The Producer: John Hammond And The Soul Of American Music
John Henry Hammond, father of singer John Paul Hammond and a scion of the Vanderbilts, grew up in a lavish Manhattan mansion and discovered jazz and blues hanging with the black servants. As an adult working for social and racial justice, he used his acuity for talent to bring forth generations of epochal American performers, most notably Billie Holiday, Count Basie, Charlie Christian, Bob Dylan, Aretha Franklin, George Benson, Leonard Cohen, Bruce Springsteen, and Stevie Ray Vaughan.
It’s no surprise that beneath the larger-than-life veneer was a complex man who, though venerated as a producer, according to longtime friend and Atlantic Records co-founder Ahmet Ertegun, “was not a producer producer.” In the studio, Hammond’s lassiez-faire approach usually involved listening in the control room while perusing The New York Times. Reporter Dunstan Prial’s biography — an outgrowth of his enthusiasm for Vaughan, Springsteen and Dylan — ratifies Hammond’s phenomenal gifts and equally remarkable flaws.
A Yale dropout, Hammond frequented Harlem clubs and, during a 1933 British trip, made a deal to cover jazz for Britain’s Melody Maker. He used his own funds to produce jazz records in New York for English release. As Benny Goodman brought big-band swing to mainstream America in 1935, Hammond encouraged him to integrate his band. A year later, he discovered Count Basie’s swinging Kansas City orchestra. By 1938, he was a full-time producer for Columbia Records.
Hammond’s faults were just as spectacular. He unethically penned rave Melody Maker reviews of the very British jazz discs he produced. An imperious micromanager, he often inserted himself into a band’s internal politics. In 1939 he forced Goodman to audition his latest discovery, amplified jazz guitar pioneer Charlie Christian. That instance worked; Christian made history with Goodman. But Hammond’s arrogance sparked rifts with Goodman (later his brother-in-law), Holiday, and Duke Ellington.

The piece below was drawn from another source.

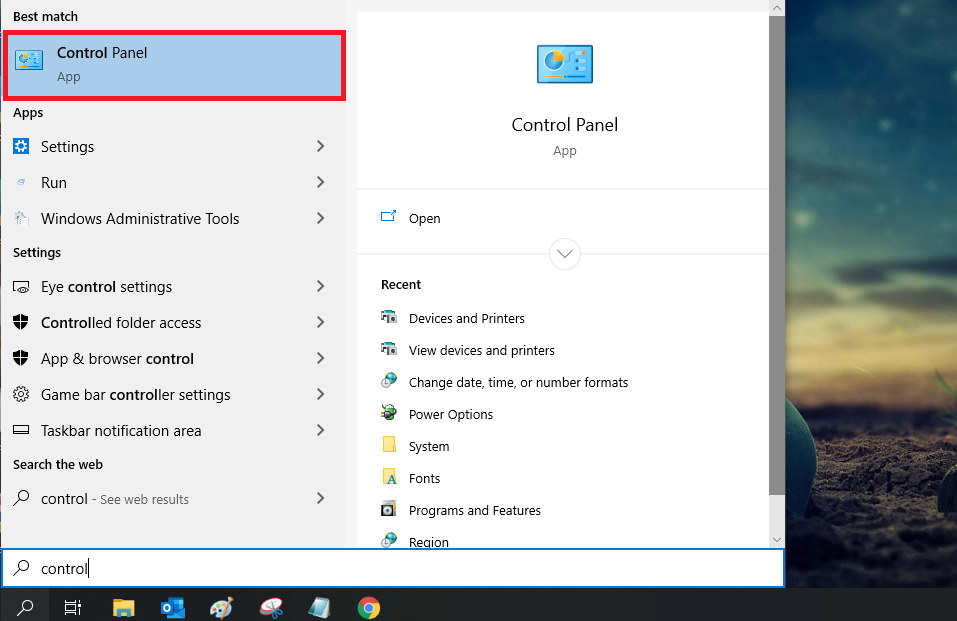Select the Run app result

54,183
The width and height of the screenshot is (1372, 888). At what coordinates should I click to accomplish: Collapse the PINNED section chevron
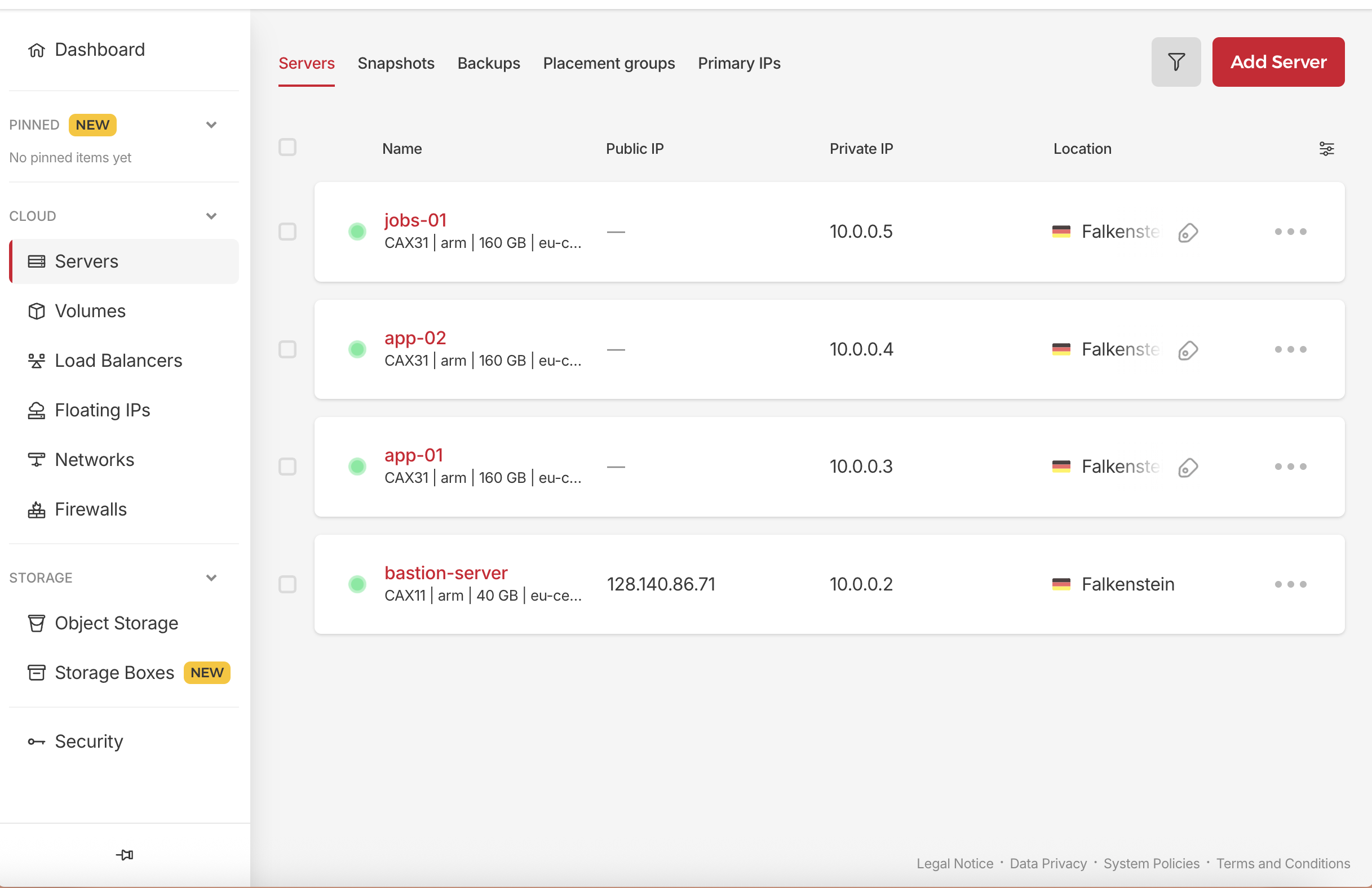(211, 125)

Prial’s reportorial skills bring forth new revelations. Examining Hammond’s FBI file, he discovers that agents kept close tabs on him because of his social activism, but they never discovered his contempt for Communism. Prial later reveals a bitter irony: Hammond and his siblings’ inheritances were depleted when his newly widowed, religious mother came under the spell of Frank Buchman, head of Moral Re-Armament, a 1940s manifestation of America’s Christian Right.
Working for smaller labels after 1946, Hammond made a triumphant 1959 return to Columbia, producing Alex Bradford & the Abyssinian Baptist Gospel Choir and discovering jazz pianist Ray Bryant and Aretha Franklin (with whom he also clashed). He exploited the folk revival by signing Pete Seeger before discovering Dylan (he produced Dylan’s first two albums). Benson, Cohen and Springsteen came after that. He was 62 at Springsteen’s 1972 audition but instantly grasped his talent and convinced Columbia to sign him. Legal hassles between Springsteen and his then-manager prevented Hammond from ever producing him.

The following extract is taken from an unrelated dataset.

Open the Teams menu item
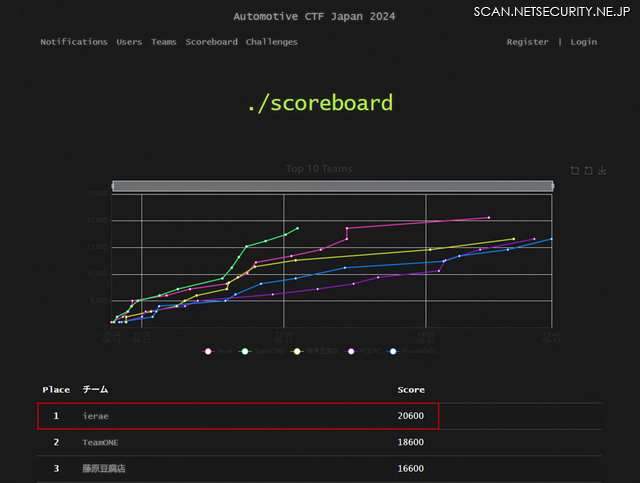This screenshot has height=483, width=640. click(164, 42)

According to Prial, Columbia was shamefully modest in celebrating Hammond’s 1975 retirement, given the quality (and profit) he brought the company. He was an independent producer when he discovered Vaughan and Double Trouble in 1982. A 1985 stroke slowed him, but his second wife’s death a year later from cancer devastated him. Yet until his death in 1987, he still reviewed tapes of new talent. As Springsteen (interviewed for the book) concluded, with Hammond, “it was always about the music. The music, the music, the music.”